**Exercise description**
Every line in the entries that holds "computer" should be identified and copied.

(The data Opens)

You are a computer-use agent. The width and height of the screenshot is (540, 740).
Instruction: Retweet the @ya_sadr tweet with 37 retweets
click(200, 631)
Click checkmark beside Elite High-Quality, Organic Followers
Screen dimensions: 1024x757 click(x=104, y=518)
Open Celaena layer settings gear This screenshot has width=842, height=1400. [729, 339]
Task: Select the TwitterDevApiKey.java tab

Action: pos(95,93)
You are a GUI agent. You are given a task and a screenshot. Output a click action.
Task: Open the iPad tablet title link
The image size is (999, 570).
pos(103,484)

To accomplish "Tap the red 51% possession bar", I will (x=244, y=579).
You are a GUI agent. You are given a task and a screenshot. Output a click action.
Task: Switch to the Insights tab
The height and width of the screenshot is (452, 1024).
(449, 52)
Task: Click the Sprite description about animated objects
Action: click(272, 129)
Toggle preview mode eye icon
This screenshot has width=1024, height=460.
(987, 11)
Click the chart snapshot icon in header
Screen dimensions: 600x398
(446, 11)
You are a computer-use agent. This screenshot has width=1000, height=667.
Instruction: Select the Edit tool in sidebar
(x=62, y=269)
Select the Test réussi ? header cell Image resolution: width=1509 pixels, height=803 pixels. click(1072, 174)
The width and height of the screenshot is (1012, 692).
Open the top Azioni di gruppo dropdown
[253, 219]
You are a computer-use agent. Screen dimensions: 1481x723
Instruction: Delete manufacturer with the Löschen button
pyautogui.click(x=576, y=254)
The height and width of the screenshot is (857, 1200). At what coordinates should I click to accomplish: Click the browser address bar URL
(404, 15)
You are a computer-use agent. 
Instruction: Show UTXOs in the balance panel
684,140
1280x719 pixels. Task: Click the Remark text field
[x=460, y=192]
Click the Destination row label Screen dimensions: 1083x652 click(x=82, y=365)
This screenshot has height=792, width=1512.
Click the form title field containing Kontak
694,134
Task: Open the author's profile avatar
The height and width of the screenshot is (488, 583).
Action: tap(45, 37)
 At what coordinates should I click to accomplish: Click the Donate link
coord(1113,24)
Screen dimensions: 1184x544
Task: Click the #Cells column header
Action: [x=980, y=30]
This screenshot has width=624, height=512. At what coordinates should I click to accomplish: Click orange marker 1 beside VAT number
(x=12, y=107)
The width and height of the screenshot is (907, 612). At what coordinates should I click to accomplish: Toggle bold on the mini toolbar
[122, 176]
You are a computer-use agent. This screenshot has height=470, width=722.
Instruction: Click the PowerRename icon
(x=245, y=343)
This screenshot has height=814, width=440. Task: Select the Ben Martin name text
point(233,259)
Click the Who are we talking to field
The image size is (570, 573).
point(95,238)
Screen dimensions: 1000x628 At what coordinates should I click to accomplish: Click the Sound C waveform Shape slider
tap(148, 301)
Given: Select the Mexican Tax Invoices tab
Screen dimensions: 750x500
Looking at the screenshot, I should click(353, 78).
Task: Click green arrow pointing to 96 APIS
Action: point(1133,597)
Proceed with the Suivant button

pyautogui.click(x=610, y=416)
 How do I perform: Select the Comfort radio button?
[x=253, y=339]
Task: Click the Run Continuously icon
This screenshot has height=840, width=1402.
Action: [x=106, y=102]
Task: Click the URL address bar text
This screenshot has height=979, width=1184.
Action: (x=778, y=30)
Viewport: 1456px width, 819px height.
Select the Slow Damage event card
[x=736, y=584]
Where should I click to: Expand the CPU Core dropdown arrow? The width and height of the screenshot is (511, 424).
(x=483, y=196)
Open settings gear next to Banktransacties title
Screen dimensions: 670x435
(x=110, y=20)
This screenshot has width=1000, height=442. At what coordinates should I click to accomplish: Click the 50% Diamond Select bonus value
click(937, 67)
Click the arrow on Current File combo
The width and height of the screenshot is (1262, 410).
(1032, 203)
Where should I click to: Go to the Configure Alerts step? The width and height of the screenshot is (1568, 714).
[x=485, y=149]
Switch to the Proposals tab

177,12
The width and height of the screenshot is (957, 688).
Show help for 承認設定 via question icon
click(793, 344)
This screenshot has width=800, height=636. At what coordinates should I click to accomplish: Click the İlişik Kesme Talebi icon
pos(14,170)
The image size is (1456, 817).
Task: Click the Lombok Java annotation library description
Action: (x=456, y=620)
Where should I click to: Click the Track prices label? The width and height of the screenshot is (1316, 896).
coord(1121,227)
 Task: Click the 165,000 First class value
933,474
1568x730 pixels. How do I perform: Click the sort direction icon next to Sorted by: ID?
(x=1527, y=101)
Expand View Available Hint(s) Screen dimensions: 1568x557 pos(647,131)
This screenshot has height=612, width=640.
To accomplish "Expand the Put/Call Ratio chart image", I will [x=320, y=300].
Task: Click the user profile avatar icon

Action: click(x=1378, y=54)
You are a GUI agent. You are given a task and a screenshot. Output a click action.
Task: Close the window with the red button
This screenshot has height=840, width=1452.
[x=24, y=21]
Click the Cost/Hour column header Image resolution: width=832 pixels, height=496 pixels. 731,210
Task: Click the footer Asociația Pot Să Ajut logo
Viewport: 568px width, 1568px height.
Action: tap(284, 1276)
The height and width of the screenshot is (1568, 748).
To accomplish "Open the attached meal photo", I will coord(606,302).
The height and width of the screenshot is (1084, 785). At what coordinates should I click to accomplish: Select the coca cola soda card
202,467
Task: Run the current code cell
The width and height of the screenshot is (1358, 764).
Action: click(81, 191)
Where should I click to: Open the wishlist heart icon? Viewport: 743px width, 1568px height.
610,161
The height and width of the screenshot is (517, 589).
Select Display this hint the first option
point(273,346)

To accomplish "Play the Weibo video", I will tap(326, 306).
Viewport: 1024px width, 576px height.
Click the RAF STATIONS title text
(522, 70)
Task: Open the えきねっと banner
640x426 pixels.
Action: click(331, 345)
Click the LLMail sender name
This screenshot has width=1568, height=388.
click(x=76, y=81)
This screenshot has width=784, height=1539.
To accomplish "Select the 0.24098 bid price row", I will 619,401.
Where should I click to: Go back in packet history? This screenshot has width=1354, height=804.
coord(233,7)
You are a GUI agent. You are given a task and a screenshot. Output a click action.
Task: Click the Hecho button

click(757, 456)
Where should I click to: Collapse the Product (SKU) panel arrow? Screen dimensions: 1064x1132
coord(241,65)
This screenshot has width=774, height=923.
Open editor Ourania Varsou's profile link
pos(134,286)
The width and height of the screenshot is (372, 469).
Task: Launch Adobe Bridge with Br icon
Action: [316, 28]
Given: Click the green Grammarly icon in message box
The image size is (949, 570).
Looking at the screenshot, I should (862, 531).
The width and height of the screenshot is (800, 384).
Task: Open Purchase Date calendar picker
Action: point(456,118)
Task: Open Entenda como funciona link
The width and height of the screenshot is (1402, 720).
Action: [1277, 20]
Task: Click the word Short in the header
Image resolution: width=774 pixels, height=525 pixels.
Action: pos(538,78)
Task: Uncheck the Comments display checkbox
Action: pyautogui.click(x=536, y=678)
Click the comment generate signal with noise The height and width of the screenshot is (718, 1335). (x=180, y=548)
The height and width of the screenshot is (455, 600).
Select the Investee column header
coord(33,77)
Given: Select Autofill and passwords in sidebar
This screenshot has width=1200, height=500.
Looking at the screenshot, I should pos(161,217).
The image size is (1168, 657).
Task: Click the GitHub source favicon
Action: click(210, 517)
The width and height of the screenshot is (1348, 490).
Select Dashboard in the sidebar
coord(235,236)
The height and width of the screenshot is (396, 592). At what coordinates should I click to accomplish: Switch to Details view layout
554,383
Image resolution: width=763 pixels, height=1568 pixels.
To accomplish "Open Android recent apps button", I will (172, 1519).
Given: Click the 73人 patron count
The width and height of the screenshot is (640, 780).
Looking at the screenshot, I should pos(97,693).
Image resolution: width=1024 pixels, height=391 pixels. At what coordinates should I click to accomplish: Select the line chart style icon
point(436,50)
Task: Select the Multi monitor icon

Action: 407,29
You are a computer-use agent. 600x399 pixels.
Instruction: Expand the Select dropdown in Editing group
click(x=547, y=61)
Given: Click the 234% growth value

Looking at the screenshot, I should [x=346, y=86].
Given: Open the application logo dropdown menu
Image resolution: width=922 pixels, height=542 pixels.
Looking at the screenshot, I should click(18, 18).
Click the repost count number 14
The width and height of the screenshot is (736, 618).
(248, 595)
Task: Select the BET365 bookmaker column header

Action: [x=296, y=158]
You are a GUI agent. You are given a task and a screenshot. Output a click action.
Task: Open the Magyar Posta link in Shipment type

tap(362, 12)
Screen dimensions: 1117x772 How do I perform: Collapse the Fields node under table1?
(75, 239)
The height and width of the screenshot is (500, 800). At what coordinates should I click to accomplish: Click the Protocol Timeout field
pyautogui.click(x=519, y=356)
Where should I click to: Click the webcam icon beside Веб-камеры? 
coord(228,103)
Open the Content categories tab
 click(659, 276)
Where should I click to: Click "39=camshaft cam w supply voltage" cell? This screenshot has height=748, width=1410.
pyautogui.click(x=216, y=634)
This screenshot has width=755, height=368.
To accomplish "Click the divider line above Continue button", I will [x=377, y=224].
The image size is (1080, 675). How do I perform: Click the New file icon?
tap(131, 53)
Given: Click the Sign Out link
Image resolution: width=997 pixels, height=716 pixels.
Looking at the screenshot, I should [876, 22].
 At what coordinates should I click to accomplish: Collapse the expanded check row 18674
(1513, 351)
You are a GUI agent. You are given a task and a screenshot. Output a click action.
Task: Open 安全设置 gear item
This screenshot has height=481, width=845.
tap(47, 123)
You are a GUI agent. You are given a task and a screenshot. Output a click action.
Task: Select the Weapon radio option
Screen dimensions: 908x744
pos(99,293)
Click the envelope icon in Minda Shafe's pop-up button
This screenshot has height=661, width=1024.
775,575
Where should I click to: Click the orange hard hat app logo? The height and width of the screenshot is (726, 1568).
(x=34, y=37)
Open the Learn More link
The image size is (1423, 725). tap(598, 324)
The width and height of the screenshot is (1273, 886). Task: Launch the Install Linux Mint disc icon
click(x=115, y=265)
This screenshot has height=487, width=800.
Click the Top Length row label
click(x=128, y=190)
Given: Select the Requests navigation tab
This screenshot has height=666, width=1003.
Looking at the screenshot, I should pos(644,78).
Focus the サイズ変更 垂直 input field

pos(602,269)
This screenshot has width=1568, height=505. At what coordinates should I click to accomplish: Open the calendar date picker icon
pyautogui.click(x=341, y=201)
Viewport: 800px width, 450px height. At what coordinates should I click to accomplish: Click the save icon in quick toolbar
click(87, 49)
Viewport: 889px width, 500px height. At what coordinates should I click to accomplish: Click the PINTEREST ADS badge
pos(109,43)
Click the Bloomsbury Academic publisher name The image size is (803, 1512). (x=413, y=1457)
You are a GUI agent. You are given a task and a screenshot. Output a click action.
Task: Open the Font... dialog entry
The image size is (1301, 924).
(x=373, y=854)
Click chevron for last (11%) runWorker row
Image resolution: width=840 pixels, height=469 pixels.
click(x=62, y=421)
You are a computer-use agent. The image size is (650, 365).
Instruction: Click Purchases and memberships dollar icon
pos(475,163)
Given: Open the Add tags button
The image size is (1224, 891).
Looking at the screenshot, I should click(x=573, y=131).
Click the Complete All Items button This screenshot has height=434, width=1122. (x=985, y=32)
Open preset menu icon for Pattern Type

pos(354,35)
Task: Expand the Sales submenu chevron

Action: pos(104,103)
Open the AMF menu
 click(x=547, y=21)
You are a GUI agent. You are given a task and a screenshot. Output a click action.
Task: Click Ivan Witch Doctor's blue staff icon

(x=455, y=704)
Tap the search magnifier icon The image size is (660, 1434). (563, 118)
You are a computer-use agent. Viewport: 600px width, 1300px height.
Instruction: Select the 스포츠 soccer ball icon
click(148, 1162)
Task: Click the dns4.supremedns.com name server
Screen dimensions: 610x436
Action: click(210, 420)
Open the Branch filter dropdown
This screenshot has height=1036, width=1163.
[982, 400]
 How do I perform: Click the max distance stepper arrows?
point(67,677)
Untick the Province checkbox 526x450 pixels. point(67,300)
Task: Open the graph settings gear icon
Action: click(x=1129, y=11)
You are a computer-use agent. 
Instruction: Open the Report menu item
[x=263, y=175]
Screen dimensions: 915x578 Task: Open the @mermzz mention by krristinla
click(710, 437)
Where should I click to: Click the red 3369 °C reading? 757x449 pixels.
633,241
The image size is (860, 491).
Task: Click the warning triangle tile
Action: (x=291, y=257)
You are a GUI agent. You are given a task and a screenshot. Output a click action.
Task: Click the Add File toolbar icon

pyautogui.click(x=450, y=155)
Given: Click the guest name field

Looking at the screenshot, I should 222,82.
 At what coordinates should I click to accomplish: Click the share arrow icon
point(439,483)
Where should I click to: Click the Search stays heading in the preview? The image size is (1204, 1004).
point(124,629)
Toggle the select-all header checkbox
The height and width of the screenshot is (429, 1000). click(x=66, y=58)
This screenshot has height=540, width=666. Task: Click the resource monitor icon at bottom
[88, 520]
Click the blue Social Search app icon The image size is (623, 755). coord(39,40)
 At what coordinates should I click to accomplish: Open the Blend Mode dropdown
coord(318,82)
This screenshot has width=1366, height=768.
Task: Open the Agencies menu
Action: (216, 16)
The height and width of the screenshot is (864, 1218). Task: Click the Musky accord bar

(The data Closes)

**Task answer**
You are a computer-use agent. The width and height of the screenshot is (540, 740).
You are a computer-use agent. This screenshot has width=1000, height=667.
You are a computer-use agent. Screen dimensions: 1481x723
You are a computer-use agent. 
You are a computer-use agent. This screenshot has height=470, width=722.
You are a computer-use agent. 600x399 pixels.
You are a computer-use agent. The image size is (650, 365).
You are a computer-use agent. Viewport: 600px width, 1300px height.
You are a computer-use agent. 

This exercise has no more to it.